Por que lutamos pela Tarifa Zero em Itapira?
Mais do que transporte gratuito, lutamos pelo direito de trabalhar, estudar e circular.
18 abr 2026, 14:13 Tempo de leitura: 3 minutos, 20 segundos
Desde 2023 debatemos a Tarifa Zero na Câmara Municipal de Itapira. Começamos protocolando indicações para que a Prefeitura realizasse estudos sobre a viabilidade dessa política na cidade. Mas não paramos por aí.
Em outubro de 2025, apresentamos um requerimento de informações solicitando dados oficiais que pudessem embasar tecnicamente essa discussão. Requerimento não respondido até hoje.
Convocamos uma audiência pública sobre o tema, realizada em 10 de dezembro de 2025, que ocupou o plenário da Câmara.
O resultado dessa audiência foi claro: a partir dos dados apresentados, ficou evidente que a Tarifa Zero é viável em Itapira. Mesmo com toda essa mobilização e com os dados técnicos demonstrando que é possível, seguimos em 2026 sem qualquer resposta da Prefeitura ao requerimento enviado ano passado.
Por que essa luta importa tanto?
O ponto central é simples: o transporte público de Itapira já é financiado com dinheiro público.
Em 2022, o município repassava cerca de R$80 mil por mês de subsídio para a empresa Mirage, que operava o sistema na época. Com a mudança de empresa, esse valor saltou para cerca de R$360 mil mensais em contrato emergencial. Hoje, com a Translocave, o repasse ultrapassa R$550 mil por mês.

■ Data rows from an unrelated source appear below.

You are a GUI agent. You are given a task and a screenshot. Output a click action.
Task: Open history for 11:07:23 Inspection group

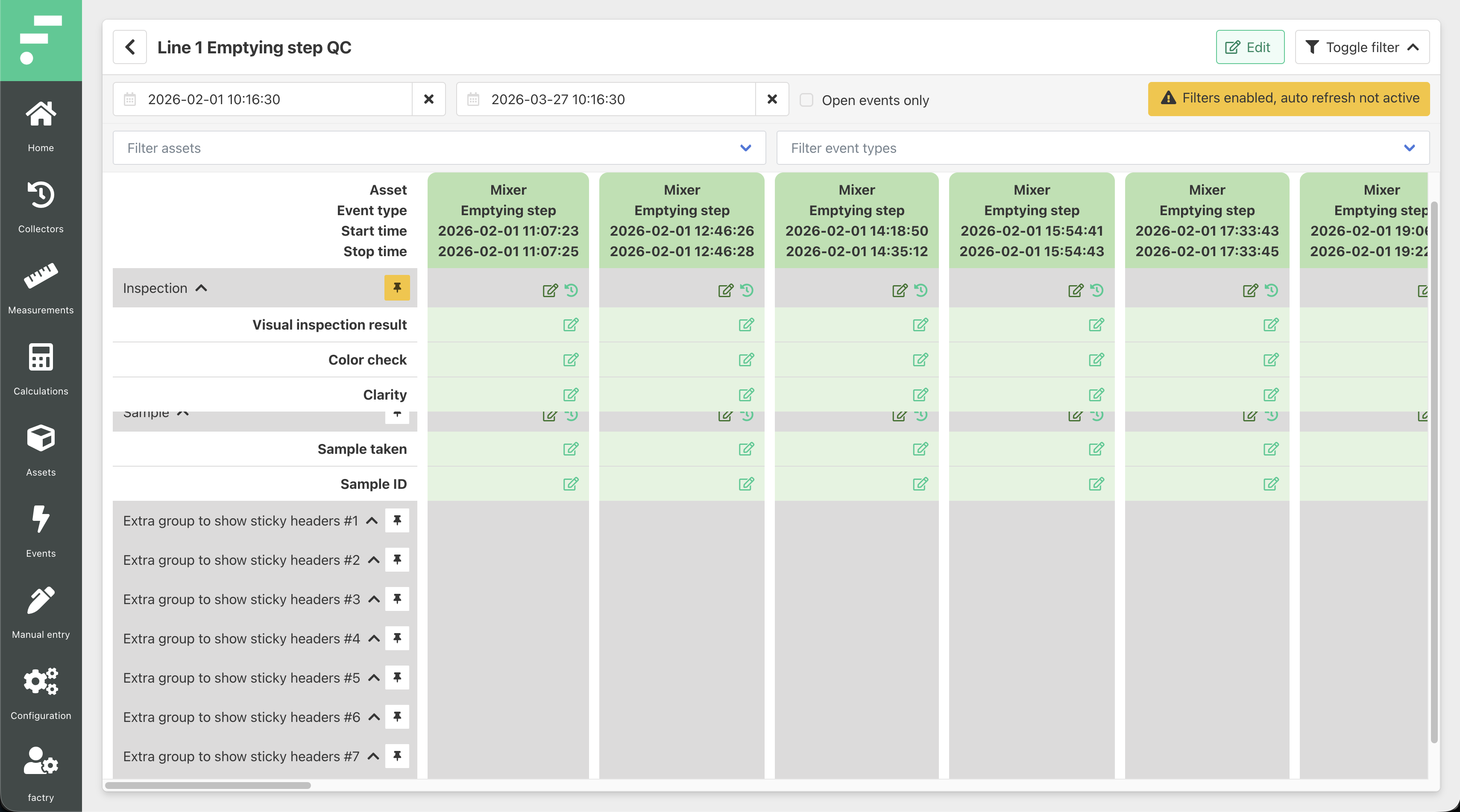(x=571, y=290)
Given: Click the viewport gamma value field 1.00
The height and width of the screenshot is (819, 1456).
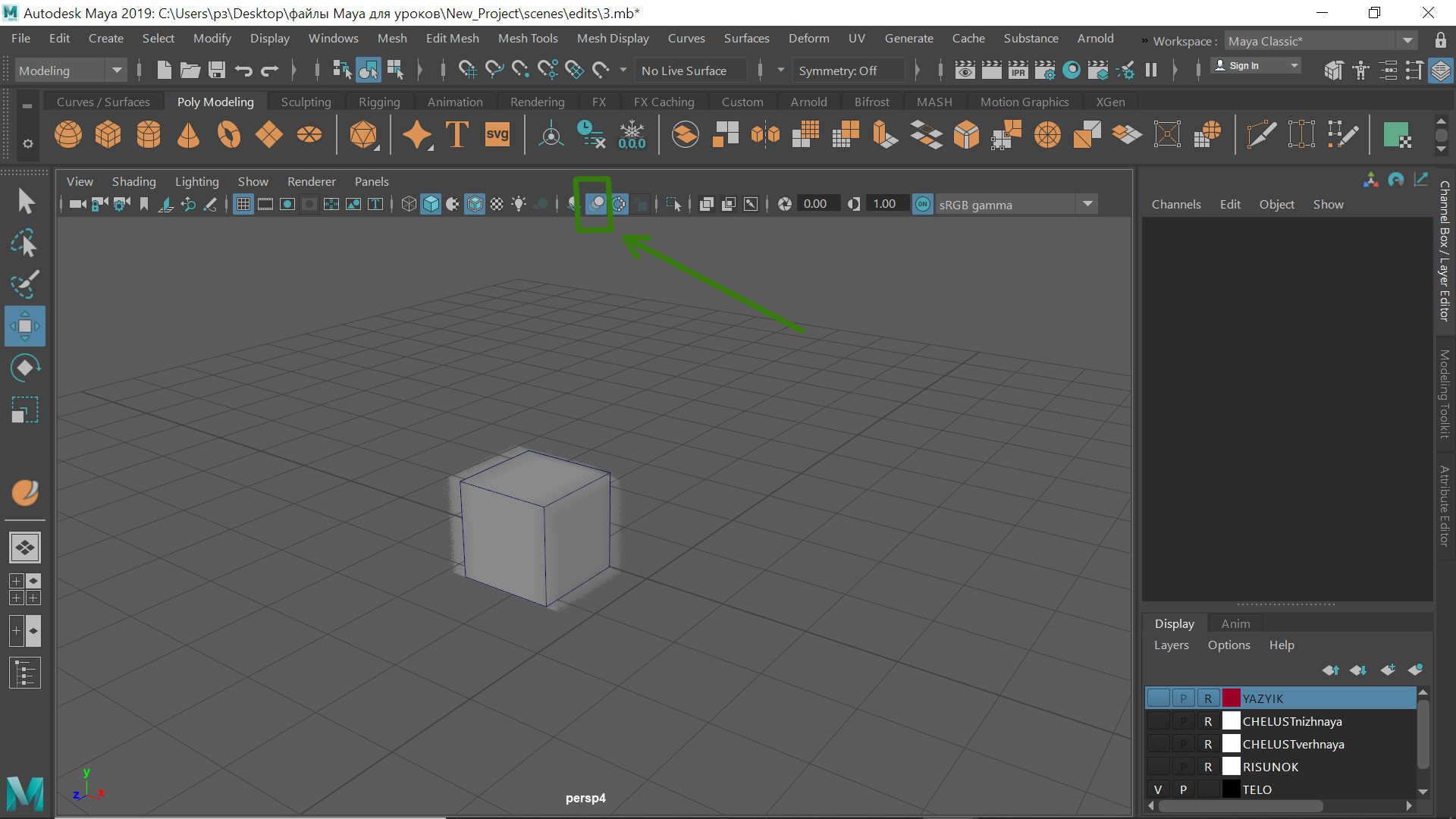Looking at the screenshot, I should (884, 204).
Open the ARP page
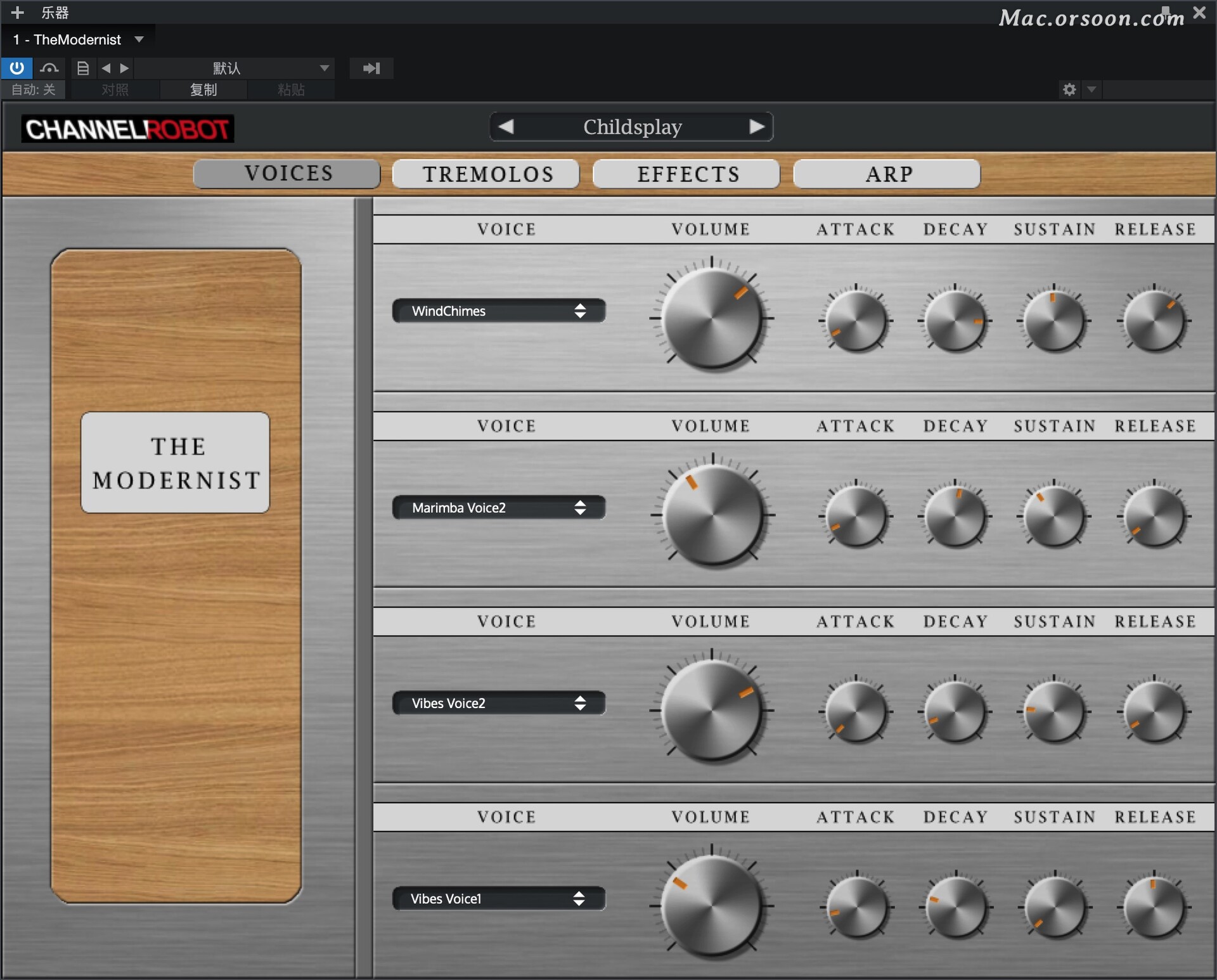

Ou seja: o investimento público aumentou quase sete vezes, mas a população continua pagando passagem. Não estamos falando de criar nova despesa, mas de reconhecer que o sistema já é custeado pelo município.
A pergunta, portanto, é direta: se o dinheiro público já banca o transporte, por que o trabalhador ainda precisa pagar na catraca?
O impacto da catraca na vida real
Esse não é um debate técnico distante da realidade, mas algo que afeta diretamente a vida das pessoas. O transporte público não é serviço opcional, ele é essencial para trabalhar, estudar, acessar serviços de saúde e resolver questões básicas do dia a dia.
Quando existe tarifa, estamos limitando esse acesso! E isso tem consequências concretas que vemos todos os dias: pessoas deixam de aceitar empregos porque o custo da passagem inviabiliza o salário, estudantes interrompem cursos técnicos ou superiores, famílias deixam de ir a consultas médicas. Na prática, a catraca define quem pode circular pela cidade e quem fica preso no próprio bairro.
Uma política que já funciona
A tarifa zero não é utopia. Hoje, mais de 150 cidades brasileiras já adotaram esse modelo, de diferentes tamanhos e regiões. Essas experiências mostram resultados consistentes: mais circulação de pessoas, fortalecimento do comércio local, redução da evasão escolar e ampliação do acesso ao trabalho.
Funciona porque transporte é investimento, não é gasto.
A mobilização que está fazendo história
Mesmo com dados, estudos, audiência pública e exemplos concretos de outras cidades, o debate ainda não avançou dentro da Prefeitura. Diante desse silêncio institucional, a mobilização popular se tornou fundamental.
O abaixo-assinado pela Tarifa Zero já se tornou o maior abaixo-assinado do nosso mandato e um dos maiores de Itapira nos últimos anos. São mais de 300 pessoas que assinaram, compartilharam e conversaram com amigos, familiares e colegas sobre essa luta.
Não é só nosso, é um abaixo-assinado que você faz parte e que segue crescendo.
Recentemente, ganhamos o apoio público da deputada federal Sâmia Bomfim, que gravou um vídeo conosco defendendo a Tarifa Zero em Itapira. Esse apoio ampliou o alcance da mobilização e mostrou que estamos construindo uma articulação política séria, conectando nossa luta local a uma rede maior de parlamentares comprometidos com transporte público de qualidade.
Quanto mais gente se soma, maior é a pressão para que o poder público trate esse tema com a seriedade que ele exige. Se você acredita que mobilidade urbana deve ser direito, não privilégio, participe dessa construção.